Skip to main content

Kokoro-FastAPI Using Docker

warning

This tutorial is a community contribution and is not supported by the Open WebUI team. It serves only as a demonstration on how to customize Open WebUI for your specific use case. Want to contribute? Check out the contributing tutorial.

What is Kokoro-FastAPI?

Kokoro-FastAPI is a dockerized FastAPI wrapper for the Kokoro-82M text-to-speech model that implements the OpenAI API endpoint specification. It offers high-performance text-to-speech with impressive generation speeds.

Key Features

  • OpenAI-compatible Speech endpoint with inline voice combination
  • NVIDIA GPU accelerated or CPU Onnx inference
  • Streaming support with variable chunking
  • Multiple audio format support (.mp3, .wav, .opus, .flac, .aac, .pcm)
  • Integrated web interface on localhost:8880/web (or additional container in repo for gradio)
  • Phoneme endpoints for conversion and generation

Voices

  • af
  • af_bella
  • af_irulan
  • af_nicole
  • af_sarah
  • af_sky
  • am_adam
  • am_michael
  • am_gurney
  • bf_emma
  • bf_isabella
  • bm_george
  • bm_lewis

Languages

  • en_us
  • en_uk

Requirements

  • Docker installed on your system
  • Open WebUI running
  • For GPU support: NVIDIA GPU with CUDA 12.3
  • For CPU-only: No special requirements

⚡️ Quick start

You can choose between GPU or CPU versions

GPU Version (Requires NVIDIA GPU with CUDA 12.8)

Using docker run:

docker run --gpus all -p 8880:8880 ghcr.io/remsky/kokoro-fastapi-gpu

Or docker compose, by creating a docker-compose.yml file and running docker compose up. For example:

name: kokoro
services:
kokoro-fastapi-gpu:
ports:
- 8880:8880
image: ghcr.io/remsky/kokoro-fastapi-gpu:v0.2.1
restart: always
deploy:
resources:
reservations:
devices:
- driver: nvidia
count: all
capabilities:
- gpu
info

You may need to install and configure the NVIDIA Container Toolkit

CPU Version (ONNX optimized inference)

With docker run:

docker run -p 8880:8880 ghcr.io/remsky/kokoro-fastapi-cpu

With docker compose:

name: kokoro
services:
kokoro-fastapi-cpu:
ports:
- 8880:8880
image: ghcr.io/remsky/kokoro-fastapi-cpu
restart: always

Setting up Open WebUI to use Kokoro-FastAPI

To use Kokoro-FastAPI with Open WebUI, follow these steps:

  • Open the Admin Panel and go to Settings -> Audio
  • Set your TTS Settings to match the following:
    • Text-to-Speech Engine: OpenAI
    • API Base URL: http://localhost:8880/v1 # you may need to use host.docker.internal instead of localhost
    • API Key: not-needed
    • TTS Voice: af_bella # also accepts mapping of existing OAI voices for compatibility
    • TTS Model: kokoro
info

The default API key is the string not-needed. You do not have to change that value if you do not need the added security.
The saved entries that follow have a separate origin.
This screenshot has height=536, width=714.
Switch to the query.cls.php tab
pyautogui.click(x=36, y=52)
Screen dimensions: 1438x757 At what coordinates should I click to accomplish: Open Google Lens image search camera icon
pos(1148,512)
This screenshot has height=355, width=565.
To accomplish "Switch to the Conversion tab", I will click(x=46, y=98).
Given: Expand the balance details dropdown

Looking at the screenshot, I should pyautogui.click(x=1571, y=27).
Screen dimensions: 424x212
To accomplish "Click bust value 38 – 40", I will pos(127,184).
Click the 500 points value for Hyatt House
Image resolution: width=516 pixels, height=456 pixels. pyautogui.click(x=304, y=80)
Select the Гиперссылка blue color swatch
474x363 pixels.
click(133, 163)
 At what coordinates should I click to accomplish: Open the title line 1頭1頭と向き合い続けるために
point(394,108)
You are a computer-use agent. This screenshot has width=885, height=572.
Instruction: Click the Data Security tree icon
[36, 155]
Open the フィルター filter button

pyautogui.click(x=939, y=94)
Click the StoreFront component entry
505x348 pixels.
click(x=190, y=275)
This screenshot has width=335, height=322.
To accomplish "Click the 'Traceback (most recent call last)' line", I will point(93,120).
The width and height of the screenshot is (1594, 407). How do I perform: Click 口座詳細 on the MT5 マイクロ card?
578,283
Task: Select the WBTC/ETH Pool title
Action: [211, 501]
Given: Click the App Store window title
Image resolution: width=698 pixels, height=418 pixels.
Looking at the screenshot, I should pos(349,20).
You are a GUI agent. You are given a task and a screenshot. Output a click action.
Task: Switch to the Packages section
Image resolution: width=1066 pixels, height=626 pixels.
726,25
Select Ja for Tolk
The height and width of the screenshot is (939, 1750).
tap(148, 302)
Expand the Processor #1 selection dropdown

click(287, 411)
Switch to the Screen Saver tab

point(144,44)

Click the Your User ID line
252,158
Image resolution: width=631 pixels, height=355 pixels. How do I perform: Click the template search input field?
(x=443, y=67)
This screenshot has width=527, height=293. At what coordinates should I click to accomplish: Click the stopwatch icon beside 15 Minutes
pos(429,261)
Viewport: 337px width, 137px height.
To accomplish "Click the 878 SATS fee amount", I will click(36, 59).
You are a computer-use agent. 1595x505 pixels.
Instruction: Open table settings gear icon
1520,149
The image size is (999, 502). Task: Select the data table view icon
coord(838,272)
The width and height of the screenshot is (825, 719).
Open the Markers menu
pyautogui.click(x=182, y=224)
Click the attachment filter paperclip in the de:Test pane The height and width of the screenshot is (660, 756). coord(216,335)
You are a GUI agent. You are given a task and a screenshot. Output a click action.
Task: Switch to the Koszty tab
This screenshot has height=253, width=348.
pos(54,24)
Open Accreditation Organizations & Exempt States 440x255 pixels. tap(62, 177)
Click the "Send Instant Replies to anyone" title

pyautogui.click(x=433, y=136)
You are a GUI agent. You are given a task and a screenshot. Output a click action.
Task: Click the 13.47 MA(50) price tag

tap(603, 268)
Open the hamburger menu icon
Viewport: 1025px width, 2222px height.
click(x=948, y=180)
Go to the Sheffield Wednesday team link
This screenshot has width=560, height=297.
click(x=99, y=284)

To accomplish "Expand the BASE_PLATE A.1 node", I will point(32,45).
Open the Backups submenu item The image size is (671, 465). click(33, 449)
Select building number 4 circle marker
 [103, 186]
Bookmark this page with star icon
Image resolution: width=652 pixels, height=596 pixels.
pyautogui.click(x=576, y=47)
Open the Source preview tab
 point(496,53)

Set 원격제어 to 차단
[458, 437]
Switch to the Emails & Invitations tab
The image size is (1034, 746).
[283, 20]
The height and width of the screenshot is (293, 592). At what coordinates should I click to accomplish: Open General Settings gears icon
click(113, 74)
Building the Docker Container

git clone https://github.com/remsky/Kokoro-FastAPI.git
cd Kokoro-FastAPI
cd docker/cpu # or docker/gpu
docker compose up --build

That's it!

For more information on building the Docker container, including changing ports, please refer to the Kokoro-FastAPI repository

Troubleshooting

NVIDIA GPU Not Detected

If the GPU version isn't using your GPU:

  1. Install NVIDIA Container Toolkit:

    # Ubuntu/Debian
    distribution=$(. /etc/os-release;echo $ID$VERSION_ID)
    curl -s -L https://nvidia.github.io/nvidia-docker/gpgkey | sudo apt-key add -
    curl -s -L https://nvidia.github.io/nvidia-docker/$distribution/nvidia-docker.list | sudo tee /etc/apt/sources.list.d/nvidia-docker.list
    sudo apt-get update && sudo apt-get install -y nvidia-container-toolkit
    sudo systemctl restart docker
  2. Verify GPU access:

    docker run --rm --gpus all nvidia/cuda:12.2.0-base nvidia-smi

Connection Issues from Open WebUI

If Open WebUI can't reach Kokoro:

  • Use host.docker.internal:8880 instead of localhost:8880 (Docker Desktop)
  • If both are in Docker Compose, use http://kokoro-fastapi-gpu:8880/v1
  • Verify the service is running: curl http://localhost:8880/health

CPU Version Performance

The CPU version uses ONNX optimization and performs well for most use cases. If speed is a concern:

  • Consider upgrading to the GPU version
  • Ensure no other heavy processes are running on the CPU
  • The CPU version is recommended for systems without compatible NVIDIA GPUs

For more troubleshooting tips, see the Audio Troubleshooting Guide.